Task to complete: Only certain lines below are wanted: those starting at the line containing "This screenshot has height=633, width=960." and ending at the line containing "has width=858, height=858.", both included, each retyped exactly.

(Stored records)

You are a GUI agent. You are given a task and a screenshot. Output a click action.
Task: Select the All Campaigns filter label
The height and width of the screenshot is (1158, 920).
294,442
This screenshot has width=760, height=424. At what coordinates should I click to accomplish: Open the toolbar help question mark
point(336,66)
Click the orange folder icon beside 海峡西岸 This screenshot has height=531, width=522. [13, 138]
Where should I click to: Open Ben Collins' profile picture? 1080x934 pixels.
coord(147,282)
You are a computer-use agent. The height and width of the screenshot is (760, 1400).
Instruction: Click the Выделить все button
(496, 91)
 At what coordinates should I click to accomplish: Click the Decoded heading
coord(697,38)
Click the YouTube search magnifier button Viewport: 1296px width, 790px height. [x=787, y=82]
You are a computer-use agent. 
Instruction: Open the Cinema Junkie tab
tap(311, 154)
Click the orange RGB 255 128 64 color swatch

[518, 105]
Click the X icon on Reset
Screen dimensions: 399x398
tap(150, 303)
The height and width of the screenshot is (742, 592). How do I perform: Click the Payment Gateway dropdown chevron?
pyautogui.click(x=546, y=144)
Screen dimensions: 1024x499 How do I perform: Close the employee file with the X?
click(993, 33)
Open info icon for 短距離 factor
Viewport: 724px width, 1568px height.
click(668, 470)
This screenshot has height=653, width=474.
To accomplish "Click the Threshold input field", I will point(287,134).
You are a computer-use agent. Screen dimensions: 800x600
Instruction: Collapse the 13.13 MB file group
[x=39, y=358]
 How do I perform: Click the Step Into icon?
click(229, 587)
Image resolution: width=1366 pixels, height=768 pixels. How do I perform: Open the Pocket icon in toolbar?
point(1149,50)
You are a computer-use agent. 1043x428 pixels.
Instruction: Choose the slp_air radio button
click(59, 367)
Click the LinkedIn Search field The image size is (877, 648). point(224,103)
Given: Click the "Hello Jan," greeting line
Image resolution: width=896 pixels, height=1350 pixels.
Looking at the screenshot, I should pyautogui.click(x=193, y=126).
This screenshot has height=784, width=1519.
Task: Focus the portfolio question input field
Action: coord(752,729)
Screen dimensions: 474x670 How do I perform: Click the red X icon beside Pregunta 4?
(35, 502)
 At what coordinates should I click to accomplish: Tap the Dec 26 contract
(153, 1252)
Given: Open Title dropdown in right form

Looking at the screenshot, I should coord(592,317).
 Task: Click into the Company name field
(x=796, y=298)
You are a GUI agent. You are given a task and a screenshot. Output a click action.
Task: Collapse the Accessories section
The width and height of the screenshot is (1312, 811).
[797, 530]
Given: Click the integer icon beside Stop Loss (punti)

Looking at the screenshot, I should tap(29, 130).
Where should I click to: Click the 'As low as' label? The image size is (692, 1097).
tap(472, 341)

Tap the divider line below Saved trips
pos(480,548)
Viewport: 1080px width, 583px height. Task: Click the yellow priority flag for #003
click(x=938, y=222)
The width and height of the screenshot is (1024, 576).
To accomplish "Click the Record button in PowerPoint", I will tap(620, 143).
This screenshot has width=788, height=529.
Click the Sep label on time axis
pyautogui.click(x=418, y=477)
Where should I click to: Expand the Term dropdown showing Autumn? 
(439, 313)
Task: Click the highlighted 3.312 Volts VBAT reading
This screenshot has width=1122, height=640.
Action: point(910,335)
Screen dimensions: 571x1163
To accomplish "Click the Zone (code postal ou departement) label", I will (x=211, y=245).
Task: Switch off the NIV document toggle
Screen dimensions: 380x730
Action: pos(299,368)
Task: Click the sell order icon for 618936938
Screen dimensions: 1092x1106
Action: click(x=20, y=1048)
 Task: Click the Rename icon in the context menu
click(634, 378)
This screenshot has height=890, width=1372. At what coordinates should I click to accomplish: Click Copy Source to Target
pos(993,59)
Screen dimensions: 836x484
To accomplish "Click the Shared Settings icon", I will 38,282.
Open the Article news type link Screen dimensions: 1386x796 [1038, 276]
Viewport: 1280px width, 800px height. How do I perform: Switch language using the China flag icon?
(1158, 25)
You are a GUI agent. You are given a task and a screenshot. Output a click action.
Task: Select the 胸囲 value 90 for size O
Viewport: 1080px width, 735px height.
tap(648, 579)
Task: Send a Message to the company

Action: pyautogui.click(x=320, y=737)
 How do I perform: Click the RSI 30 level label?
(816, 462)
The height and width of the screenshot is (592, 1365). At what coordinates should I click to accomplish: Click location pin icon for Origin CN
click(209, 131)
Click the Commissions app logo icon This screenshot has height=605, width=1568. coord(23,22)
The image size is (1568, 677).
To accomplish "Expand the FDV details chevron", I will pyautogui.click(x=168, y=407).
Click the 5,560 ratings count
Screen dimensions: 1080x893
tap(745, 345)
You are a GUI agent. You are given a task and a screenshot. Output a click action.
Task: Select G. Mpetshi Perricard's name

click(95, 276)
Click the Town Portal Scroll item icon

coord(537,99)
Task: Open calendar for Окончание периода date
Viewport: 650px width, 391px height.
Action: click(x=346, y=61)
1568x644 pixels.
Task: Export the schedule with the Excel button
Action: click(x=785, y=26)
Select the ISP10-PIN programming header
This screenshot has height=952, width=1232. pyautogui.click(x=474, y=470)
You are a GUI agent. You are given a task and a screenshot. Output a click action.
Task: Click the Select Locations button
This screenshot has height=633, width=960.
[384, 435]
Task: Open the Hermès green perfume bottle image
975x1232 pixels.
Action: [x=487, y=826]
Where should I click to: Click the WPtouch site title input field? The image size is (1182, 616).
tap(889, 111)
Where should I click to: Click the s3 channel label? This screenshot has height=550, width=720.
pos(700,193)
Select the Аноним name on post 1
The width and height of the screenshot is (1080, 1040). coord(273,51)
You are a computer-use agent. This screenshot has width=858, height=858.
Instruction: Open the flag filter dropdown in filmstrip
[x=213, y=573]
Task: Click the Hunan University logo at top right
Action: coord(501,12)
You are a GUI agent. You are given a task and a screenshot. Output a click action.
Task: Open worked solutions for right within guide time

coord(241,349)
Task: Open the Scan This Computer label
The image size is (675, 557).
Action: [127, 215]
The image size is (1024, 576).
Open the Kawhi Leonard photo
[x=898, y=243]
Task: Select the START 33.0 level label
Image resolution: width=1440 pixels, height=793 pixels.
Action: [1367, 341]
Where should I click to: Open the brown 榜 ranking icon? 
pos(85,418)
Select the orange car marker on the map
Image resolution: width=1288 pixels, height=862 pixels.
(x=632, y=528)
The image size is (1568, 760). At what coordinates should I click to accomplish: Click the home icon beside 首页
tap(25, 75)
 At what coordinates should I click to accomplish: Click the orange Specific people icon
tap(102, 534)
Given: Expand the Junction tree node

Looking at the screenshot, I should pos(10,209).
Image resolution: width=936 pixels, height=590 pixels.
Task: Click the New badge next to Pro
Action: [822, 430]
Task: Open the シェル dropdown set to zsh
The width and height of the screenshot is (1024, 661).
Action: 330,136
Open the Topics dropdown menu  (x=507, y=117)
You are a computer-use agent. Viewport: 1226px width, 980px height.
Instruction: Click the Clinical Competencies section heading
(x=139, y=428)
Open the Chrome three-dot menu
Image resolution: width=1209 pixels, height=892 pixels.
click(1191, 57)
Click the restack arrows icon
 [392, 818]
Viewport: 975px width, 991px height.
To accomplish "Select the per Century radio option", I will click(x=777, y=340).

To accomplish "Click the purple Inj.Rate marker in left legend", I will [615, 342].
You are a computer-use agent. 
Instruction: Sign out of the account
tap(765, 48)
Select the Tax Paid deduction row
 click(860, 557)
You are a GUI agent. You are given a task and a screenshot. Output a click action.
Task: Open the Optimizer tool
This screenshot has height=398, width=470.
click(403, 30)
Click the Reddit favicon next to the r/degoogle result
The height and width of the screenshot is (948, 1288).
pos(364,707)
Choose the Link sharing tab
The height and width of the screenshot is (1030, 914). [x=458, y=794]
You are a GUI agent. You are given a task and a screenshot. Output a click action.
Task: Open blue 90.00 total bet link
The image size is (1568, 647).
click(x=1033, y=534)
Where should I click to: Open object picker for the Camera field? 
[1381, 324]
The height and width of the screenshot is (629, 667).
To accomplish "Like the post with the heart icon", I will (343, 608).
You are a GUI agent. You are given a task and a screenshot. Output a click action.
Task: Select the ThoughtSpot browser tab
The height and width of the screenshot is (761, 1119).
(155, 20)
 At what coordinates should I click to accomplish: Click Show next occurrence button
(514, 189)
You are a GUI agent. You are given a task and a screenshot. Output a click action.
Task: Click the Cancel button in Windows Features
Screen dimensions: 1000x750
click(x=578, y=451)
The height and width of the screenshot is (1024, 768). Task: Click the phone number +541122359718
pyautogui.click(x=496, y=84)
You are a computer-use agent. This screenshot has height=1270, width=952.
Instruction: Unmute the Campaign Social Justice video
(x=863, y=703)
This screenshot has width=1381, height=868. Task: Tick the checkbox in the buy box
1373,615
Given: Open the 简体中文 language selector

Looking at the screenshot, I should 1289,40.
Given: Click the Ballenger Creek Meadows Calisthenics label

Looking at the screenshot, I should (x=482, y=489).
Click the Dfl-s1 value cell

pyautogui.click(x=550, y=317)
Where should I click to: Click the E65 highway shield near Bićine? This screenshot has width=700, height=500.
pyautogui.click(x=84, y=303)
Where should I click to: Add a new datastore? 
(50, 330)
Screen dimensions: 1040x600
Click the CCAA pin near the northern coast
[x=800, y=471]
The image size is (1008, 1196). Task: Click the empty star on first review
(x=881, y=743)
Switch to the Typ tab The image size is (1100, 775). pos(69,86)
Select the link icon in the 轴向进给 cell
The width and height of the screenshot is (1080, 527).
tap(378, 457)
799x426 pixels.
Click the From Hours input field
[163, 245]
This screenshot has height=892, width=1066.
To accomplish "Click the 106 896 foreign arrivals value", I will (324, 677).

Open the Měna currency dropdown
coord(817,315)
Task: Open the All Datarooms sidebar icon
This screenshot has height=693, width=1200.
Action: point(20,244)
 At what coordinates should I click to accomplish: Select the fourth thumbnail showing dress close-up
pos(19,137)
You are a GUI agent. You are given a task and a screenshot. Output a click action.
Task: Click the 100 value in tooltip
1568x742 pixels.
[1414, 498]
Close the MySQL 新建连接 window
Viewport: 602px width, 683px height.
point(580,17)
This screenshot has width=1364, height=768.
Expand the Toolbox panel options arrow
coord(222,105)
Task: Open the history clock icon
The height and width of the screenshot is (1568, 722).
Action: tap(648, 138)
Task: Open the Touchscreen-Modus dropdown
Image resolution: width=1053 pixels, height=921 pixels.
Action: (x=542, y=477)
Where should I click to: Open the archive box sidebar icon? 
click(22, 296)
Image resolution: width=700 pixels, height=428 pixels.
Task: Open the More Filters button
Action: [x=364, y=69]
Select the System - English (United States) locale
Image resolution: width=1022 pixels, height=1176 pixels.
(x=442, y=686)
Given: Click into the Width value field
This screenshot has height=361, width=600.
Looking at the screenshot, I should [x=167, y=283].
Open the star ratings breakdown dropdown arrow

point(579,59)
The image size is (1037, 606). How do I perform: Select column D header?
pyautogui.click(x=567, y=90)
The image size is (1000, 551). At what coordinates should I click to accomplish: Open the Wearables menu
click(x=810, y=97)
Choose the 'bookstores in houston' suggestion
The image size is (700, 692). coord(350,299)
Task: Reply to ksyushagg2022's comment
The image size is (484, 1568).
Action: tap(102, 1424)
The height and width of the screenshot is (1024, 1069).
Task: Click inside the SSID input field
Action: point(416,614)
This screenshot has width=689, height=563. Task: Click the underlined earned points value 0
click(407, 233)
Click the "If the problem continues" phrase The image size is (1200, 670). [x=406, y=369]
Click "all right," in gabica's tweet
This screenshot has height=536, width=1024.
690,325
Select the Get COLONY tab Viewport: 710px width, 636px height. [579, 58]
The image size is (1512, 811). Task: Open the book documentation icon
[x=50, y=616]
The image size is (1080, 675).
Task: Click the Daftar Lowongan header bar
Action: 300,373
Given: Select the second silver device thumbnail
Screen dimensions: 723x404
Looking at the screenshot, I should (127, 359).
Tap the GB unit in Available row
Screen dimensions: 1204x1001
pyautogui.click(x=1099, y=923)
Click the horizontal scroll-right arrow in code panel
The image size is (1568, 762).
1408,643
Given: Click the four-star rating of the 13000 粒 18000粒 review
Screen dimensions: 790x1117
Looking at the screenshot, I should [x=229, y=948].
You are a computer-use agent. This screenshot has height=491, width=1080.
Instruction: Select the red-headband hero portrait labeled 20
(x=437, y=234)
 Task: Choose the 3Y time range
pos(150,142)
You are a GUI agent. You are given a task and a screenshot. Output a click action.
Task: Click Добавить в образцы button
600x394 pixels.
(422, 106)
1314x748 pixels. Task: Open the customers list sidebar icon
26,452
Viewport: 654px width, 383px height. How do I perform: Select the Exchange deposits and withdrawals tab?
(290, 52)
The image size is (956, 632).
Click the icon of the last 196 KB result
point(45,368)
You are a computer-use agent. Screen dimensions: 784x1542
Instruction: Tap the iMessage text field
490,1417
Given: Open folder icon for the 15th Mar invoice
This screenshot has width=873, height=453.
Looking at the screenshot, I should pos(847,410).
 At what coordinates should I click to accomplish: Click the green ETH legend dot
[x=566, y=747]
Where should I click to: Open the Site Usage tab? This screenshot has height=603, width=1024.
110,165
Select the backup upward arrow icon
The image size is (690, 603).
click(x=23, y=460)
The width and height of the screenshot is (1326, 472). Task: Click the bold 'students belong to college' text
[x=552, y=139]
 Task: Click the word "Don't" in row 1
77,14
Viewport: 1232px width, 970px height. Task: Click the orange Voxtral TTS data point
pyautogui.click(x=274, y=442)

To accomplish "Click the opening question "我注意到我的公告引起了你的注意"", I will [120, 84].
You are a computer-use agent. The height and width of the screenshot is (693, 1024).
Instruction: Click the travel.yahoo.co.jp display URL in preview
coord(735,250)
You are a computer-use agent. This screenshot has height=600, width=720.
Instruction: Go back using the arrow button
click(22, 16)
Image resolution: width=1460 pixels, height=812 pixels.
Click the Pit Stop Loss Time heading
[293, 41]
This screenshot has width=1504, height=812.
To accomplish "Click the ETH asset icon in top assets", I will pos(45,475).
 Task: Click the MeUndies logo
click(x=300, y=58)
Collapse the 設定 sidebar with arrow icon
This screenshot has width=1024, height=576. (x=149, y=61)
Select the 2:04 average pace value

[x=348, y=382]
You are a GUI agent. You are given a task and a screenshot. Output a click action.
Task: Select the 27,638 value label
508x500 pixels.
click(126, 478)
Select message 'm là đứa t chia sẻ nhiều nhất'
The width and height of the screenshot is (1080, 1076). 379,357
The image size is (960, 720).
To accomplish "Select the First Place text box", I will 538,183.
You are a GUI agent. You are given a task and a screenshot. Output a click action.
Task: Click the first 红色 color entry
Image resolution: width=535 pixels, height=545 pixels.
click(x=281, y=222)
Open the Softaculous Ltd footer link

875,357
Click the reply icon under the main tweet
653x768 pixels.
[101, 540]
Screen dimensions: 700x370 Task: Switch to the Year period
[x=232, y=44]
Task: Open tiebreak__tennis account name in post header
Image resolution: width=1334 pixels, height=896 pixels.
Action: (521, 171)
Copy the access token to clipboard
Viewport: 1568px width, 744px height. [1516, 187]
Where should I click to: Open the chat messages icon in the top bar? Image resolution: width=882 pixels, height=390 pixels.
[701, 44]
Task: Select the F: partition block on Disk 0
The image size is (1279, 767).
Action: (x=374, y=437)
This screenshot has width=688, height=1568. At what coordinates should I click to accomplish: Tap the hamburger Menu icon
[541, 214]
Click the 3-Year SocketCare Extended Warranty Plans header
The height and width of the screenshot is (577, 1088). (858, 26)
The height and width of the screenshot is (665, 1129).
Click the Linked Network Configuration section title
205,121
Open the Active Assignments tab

Answer box:
This screenshot has height=633, width=960.
[384, 435]
Task: Open the Hermès green perfume bottle image
975x1232 pixels.
Action: [x=487, y=826]
Where should I click to: Click the WPtouch site title input field? The image size is (1182, 616).
tap(889, 111)
Where should I click to: Click the s3 channel label? This screenshot has height=550, width=720.
pos(700,193)
Select the Аноним name on post 1
The width and height of the screenshot is (1080, 1040). coord(273,51)
You are a computer-use agent. This screenshot has width=858, height=858.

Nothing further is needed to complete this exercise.